*Recorded data*:
· · · ·

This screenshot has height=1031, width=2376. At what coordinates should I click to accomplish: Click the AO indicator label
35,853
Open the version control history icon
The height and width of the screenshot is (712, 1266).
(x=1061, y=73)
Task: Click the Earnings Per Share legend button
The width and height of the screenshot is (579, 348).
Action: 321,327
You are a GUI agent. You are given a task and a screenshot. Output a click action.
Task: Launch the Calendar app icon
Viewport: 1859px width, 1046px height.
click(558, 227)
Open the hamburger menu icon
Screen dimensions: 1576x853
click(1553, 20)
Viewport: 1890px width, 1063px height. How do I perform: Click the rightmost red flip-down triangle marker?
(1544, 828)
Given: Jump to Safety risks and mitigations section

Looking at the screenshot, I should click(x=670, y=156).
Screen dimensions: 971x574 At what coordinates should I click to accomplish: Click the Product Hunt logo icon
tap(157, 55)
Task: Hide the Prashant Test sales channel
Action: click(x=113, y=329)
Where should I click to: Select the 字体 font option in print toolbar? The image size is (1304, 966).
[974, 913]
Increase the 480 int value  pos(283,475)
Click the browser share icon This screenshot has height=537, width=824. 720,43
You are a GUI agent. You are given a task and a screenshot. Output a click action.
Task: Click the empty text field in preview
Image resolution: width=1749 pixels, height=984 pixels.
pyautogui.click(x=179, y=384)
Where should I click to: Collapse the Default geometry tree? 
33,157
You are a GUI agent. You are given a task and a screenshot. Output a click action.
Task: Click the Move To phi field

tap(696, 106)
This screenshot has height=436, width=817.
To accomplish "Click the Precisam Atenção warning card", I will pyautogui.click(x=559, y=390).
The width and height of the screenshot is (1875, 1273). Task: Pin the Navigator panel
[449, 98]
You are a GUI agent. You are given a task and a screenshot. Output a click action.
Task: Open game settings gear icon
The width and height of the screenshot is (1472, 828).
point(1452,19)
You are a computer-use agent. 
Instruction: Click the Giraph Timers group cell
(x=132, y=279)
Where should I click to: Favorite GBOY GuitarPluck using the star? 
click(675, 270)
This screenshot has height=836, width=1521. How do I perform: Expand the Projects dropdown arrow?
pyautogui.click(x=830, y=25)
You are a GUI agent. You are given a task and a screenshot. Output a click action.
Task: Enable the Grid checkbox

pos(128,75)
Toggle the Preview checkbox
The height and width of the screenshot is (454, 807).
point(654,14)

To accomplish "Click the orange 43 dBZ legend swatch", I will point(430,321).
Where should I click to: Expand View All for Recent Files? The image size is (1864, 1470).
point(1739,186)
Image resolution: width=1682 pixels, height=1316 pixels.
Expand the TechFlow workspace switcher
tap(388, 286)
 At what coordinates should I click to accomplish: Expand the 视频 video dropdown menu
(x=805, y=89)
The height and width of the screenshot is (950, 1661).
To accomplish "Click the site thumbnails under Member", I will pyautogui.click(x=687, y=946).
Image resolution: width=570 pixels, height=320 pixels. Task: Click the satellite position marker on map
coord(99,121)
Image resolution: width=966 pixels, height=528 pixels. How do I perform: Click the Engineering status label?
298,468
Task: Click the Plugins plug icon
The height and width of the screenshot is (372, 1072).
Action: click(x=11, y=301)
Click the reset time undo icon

· · · ·

*Task requirements*: The answer should be an exact copy of the data.

*Worked solution*:
This screenshot has height=1031, width=2376. At what coordinates should I click to accomplish: Click the AO indicator label
35,853
Open the version control history icon
The height and width of the screenshot is (712, 1266).
(x=1061, y=73)
Task: Click the Earnings Per Share legend button
The width and height of the screenshot is (579, 348).
Action: 321,327
You are a GUI agent. You are given a task and a screenshot. Output a click action.
Task: Launch the Calendar app icon
Viewport: 1859px width, 1046px height.
click(558, 227)
Open the hamburger menu icon
Screen dimensions: 1576x853
click(1553, 20)
Viewport: 1890px width, 1063px height. How do I perform: Click the rightmost red flip-down triangle marker?
(1544, 828)
Given: Jump to Safety risks and mitigations section

Looking at the screenshot, I should click(x=670, y=156).
Screen dimensions: 971x574 At what coordinates should I click to accomplish: Click the Product Hunt logo icon
tap(157, 55)
Task: Hide the Prashant Test sales channel
Action: click(x=113, y=329)
Where should I click to: Select the 字体 font option in print toolbar? The image size is (1304, 966).
[974, 913]
Increase the 480 int value  pos(283,475)
Click the browser share icon This screenshot has height=537, width=824. 720,43
You are a GUI agent. You are given a task and a screenshot. Output a click action.
Task: Click the empty text field in preview
Image resolution: width=1749 pixels, height=984 pixels.
pyautogui.click(x=179, y=384)
Where should I click to: Collapse the Default geometry tree? 
33,157
You are a GUI agent. You are given a task and a screenshot. Output a click action.
Task: Click the Move To phi field

tap(696, 106)
This screenshot has height=436, width=817.
To accomplish "Click the Precisam Atenção warning card", I will pyautogui.click(x=559, y=390).
The width and height of the screenshot is (1875, 1273). Task: Pin the Navigator panel
[449, 98]
You are a GUI agent. You are given a task and a screenshot. Output a click action.
Task: Open game settings gear icon
The width and height of the screenshot is (1472, 828).
point(1452,19)
You are a computer-use agent. 
Instruction: Click the Giraph Timers group cell
(x=132, y=279)
Where should I click to: Favorite GBOY GuitarPluck using the star? 
click(675, 270)
This screenshot has height=836, width=1521. How do I perform: Expand the Projects dropdown arrow?
pyautogui.click(x=830, y=25)
You are a GUI agent. You are given a task and a screenshot. Output a click action.
Task: Enable the Grid checkbox

pos(128,75)
Toggle the Preview checkbox
The height and width of the screenshot is (454, 807).
point(654,14)

To accomplish "Click the orange 43 dBZ legend swatch", I will point(430,321).
Where should I click to: Expand View All for Recent Files? The image size is (1864, 1470).
point(1739,186)
Image resolution: width=1682 pixels, height=1316 pixels.
Expand the TechFlow workspace switcher
tap(388, 286)
 At what coordinates should I click to accomplish: Expand the 视频 video dropdown menu
(x=805, y=89)
The height and width of the screenshot is (950, 1661).
To accomplish "Click the site thumbnails under Member", I will pyautogui.click(x=687, y=946).
Image resolution: width=570 pixels, height=320 pixels. Task: Click the satellite position marker on map
coord(99,121)
Image resolution: width=966 pixels, height=528 pixels. How do I perform: Click the Engineering status label?
298,468
Task: Click the Plugins plug icon
The height and width of the screenshot is (372, 1072).
Action: click(x=11, y=301)
Click the reset time undo icon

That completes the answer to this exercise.